#### WORK ORDER
Reproduce only the lines that begin at the line with "Didim Altınkum (38, 56)" and run to the end of the entries; omit every picture.
━━ PROVIDED MATERIAL
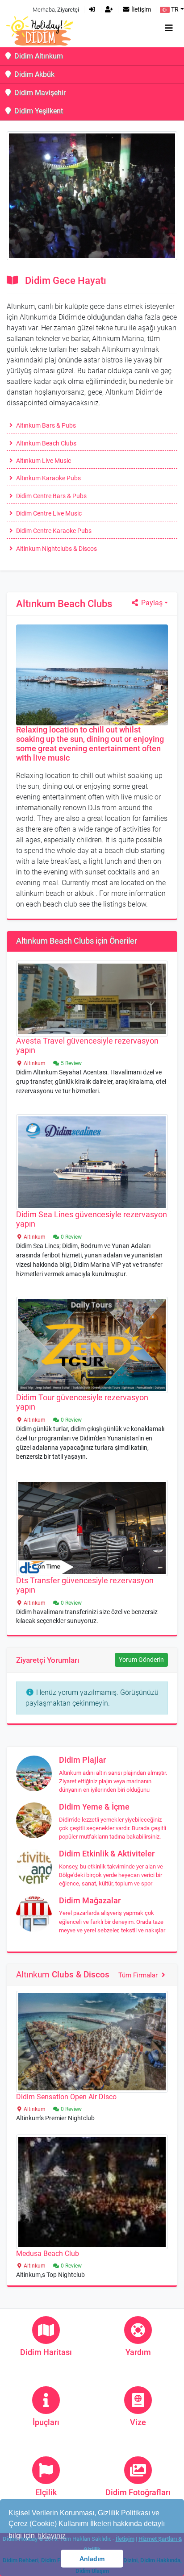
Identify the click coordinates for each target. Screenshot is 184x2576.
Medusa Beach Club (47, 2253)
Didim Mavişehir (39, 92)
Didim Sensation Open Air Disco (66, 2097)
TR (174, 9)
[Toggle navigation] (169, 28)
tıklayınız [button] (52, 2535)
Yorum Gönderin (141, 1659)
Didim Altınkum (38, 56)
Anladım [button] (92, 2558)
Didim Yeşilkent (38, 111)
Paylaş (151, 603)
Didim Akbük (33, 74)
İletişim (140, 9)
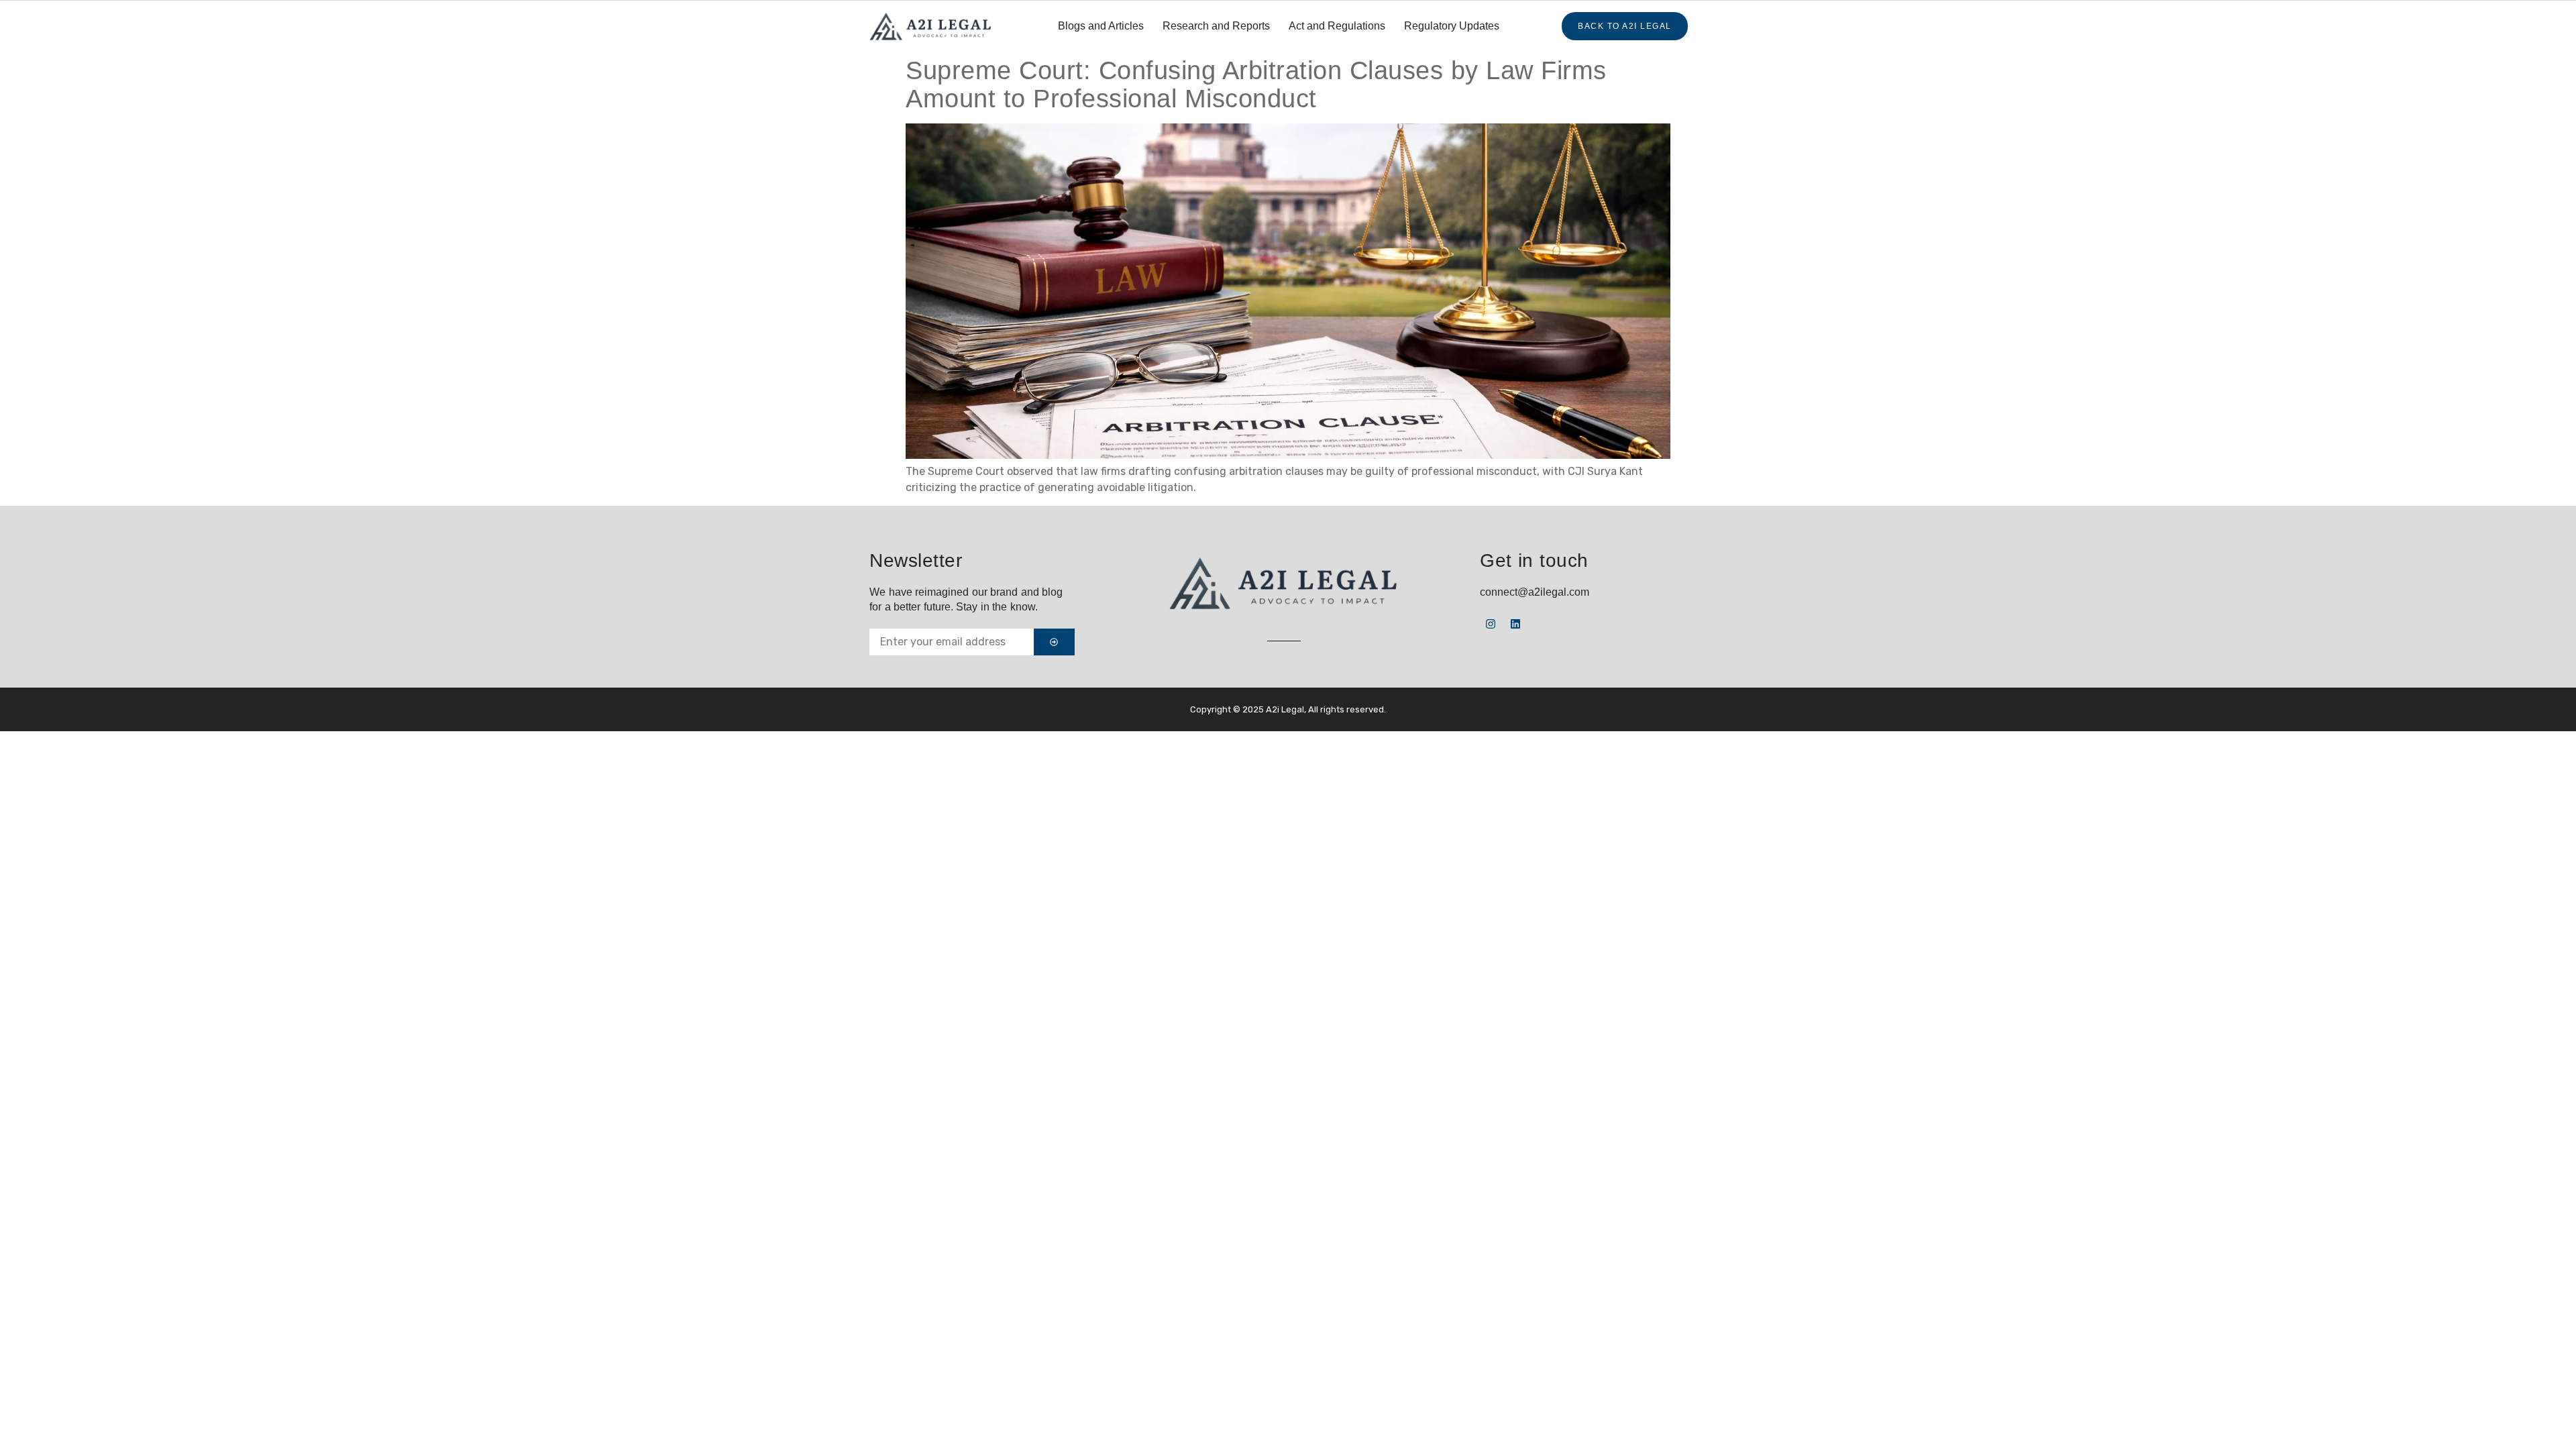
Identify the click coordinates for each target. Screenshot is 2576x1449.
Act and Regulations (1337, 26)
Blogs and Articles (1101, 26)
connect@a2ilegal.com (1534, 592)
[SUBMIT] (1054, 642)
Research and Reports (1216, 26)
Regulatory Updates (1451, 26)
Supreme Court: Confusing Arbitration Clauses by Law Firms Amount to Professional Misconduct (1256, 84)
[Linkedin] (1515, 624)
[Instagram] (1490, 624)
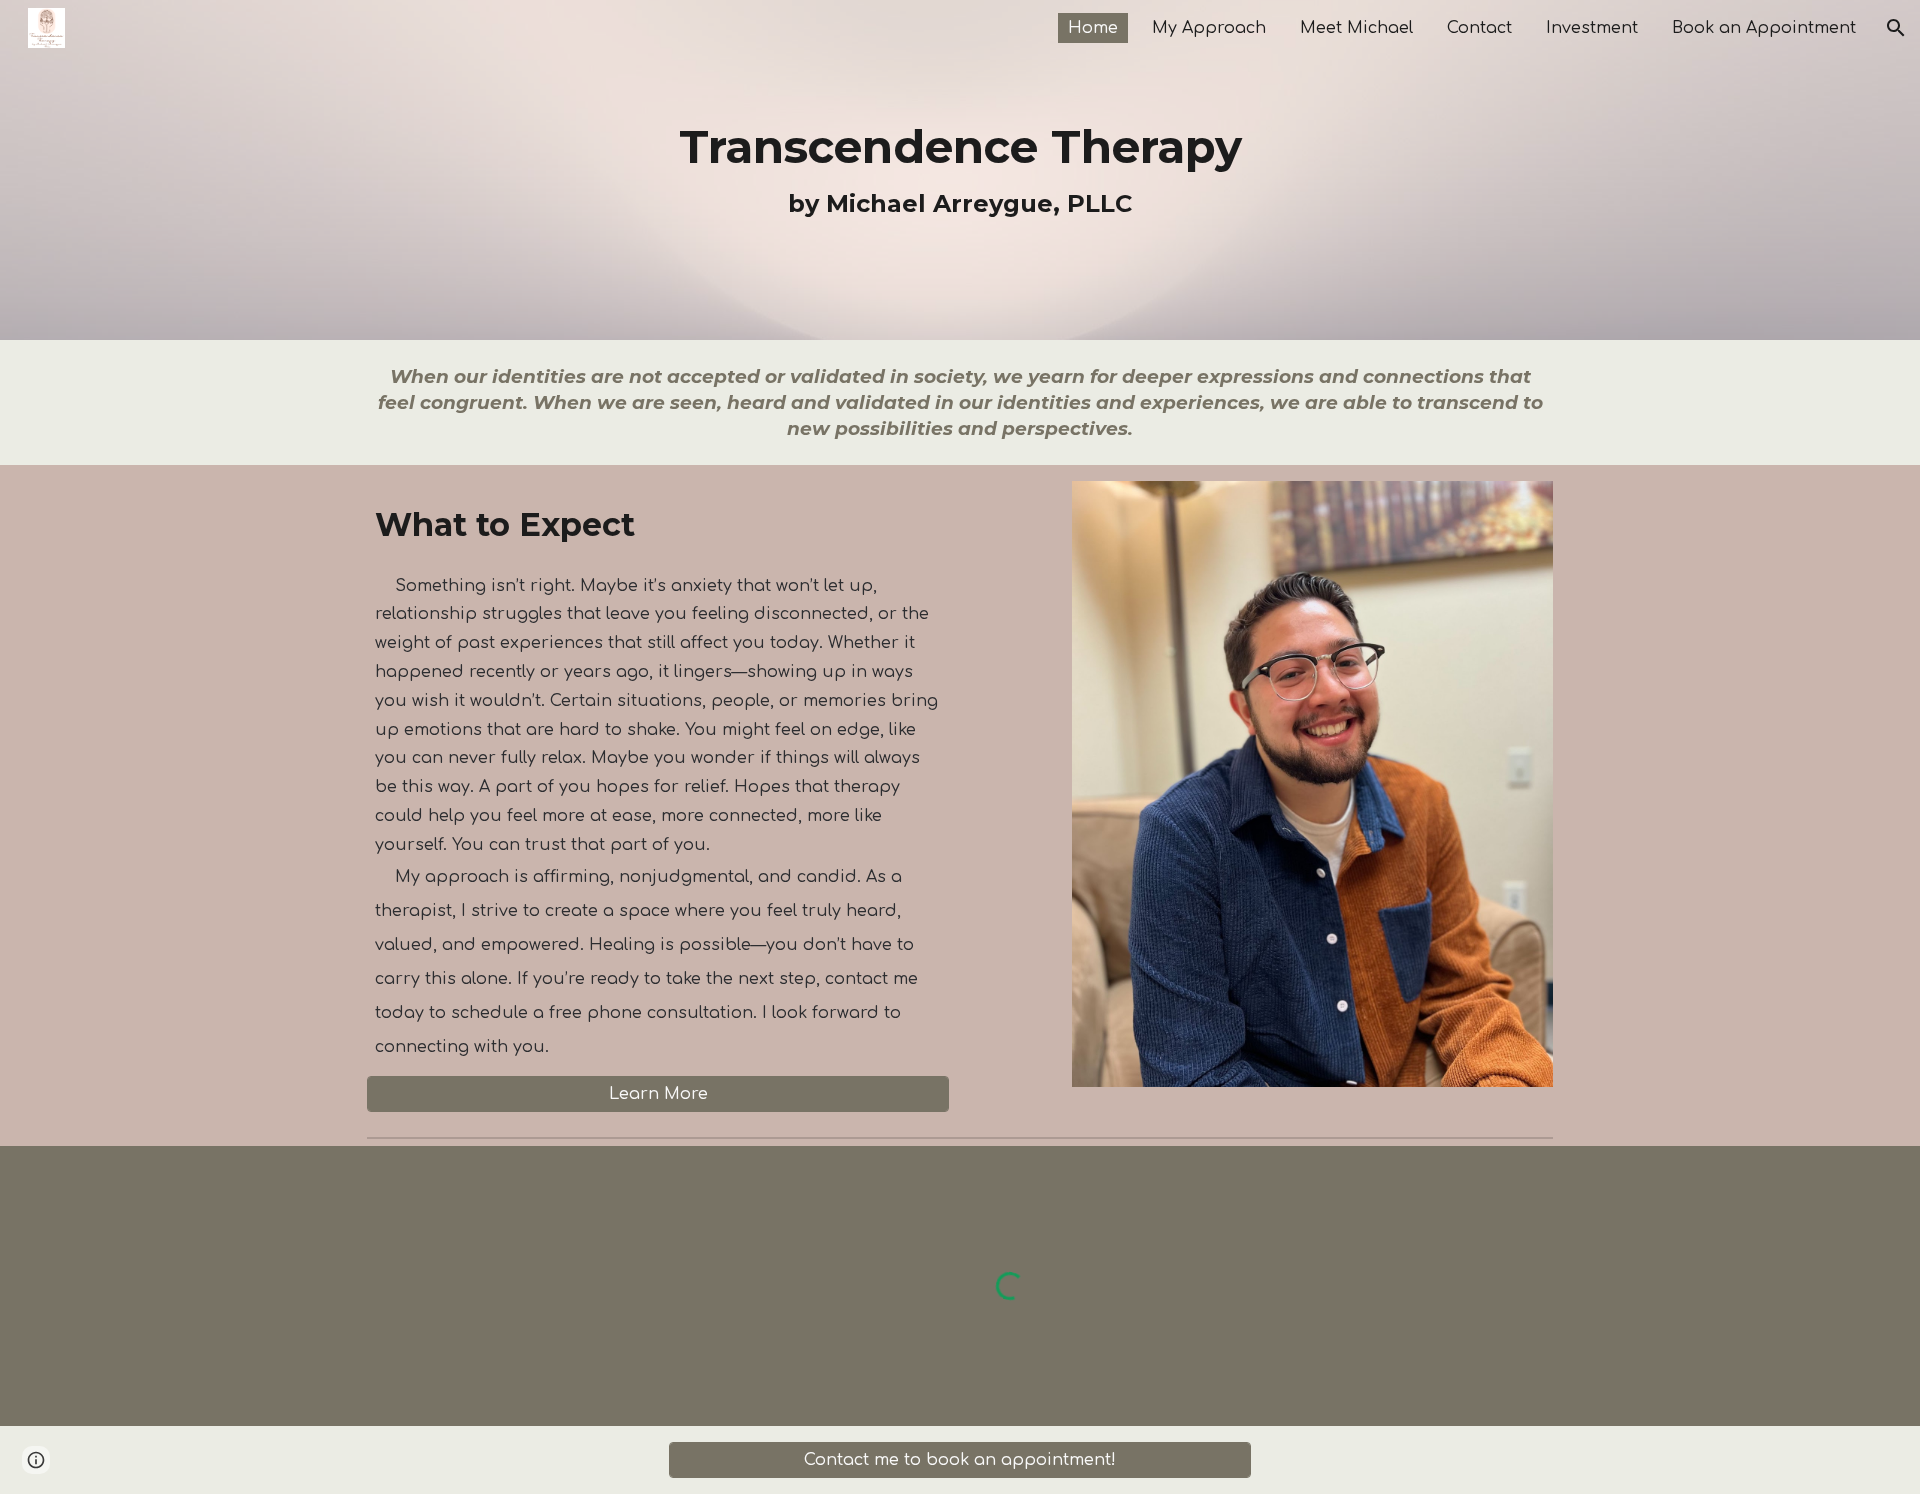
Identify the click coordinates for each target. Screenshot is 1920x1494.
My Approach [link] (1209, 28)
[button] (1896, 28)
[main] (959, 170)
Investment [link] (1592, 28)
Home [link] (1093, 28)
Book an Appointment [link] (1764, 28)
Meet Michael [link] (1356, 28)
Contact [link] (1479, 28)
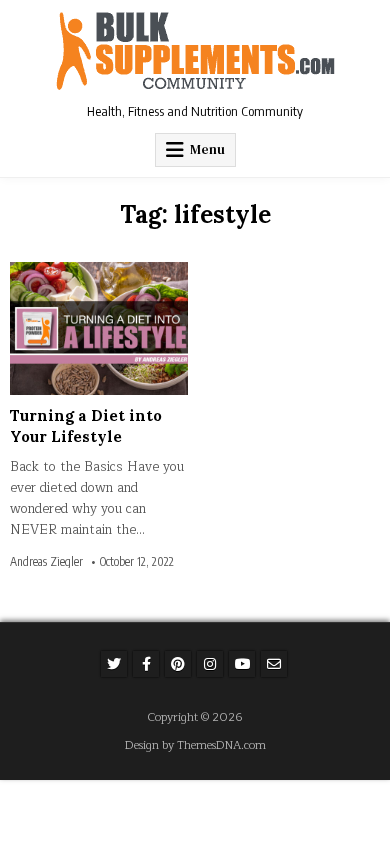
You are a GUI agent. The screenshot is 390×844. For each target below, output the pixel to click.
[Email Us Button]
━━━━
#### TASK RESULT
Didim Altınkum (38, 56)
Anladım [button] (92, 2558)
Didim Yeşilkent (38, 111)
Paylaş (151, 603)
Didim Akbük (33, 74)
İletişim (140, 9)
Identify the click coordinates for each target. Screenshot is 2576x1449.
Act and Regulations (1337, 26)
Blogs and Articles (1101, 26)
connect@a2ilegal.com (1534, 592)
[SUBMIT] (1054, 642)
Research and Reports (1216, 26)
Regulatory Updates (1451, 26)
Supreme Court: Confusing Arbitration Clauses by Law Firms Amount to Professional Misconduct (1256, 84)
[Linkedin] (1515, 624)
[Instagram] (1490, 624)
Identify the click coordinates for each target. Screenshot is 1920x1494.
My Approach [link] (1209, 28)
[button] (1896, 28)
[main] (959, 170)
Investment [link] (1592, 28)
Home [link] (1093, 28)
Book an Appointment [link] (1764, 28)
Meet Michael [link] (1356, 28)
Contact [link] (1479, 28)
You are a GUI agent. The screenshot is 390×844. For each target below, output the pixel to click.
[Email Us Button]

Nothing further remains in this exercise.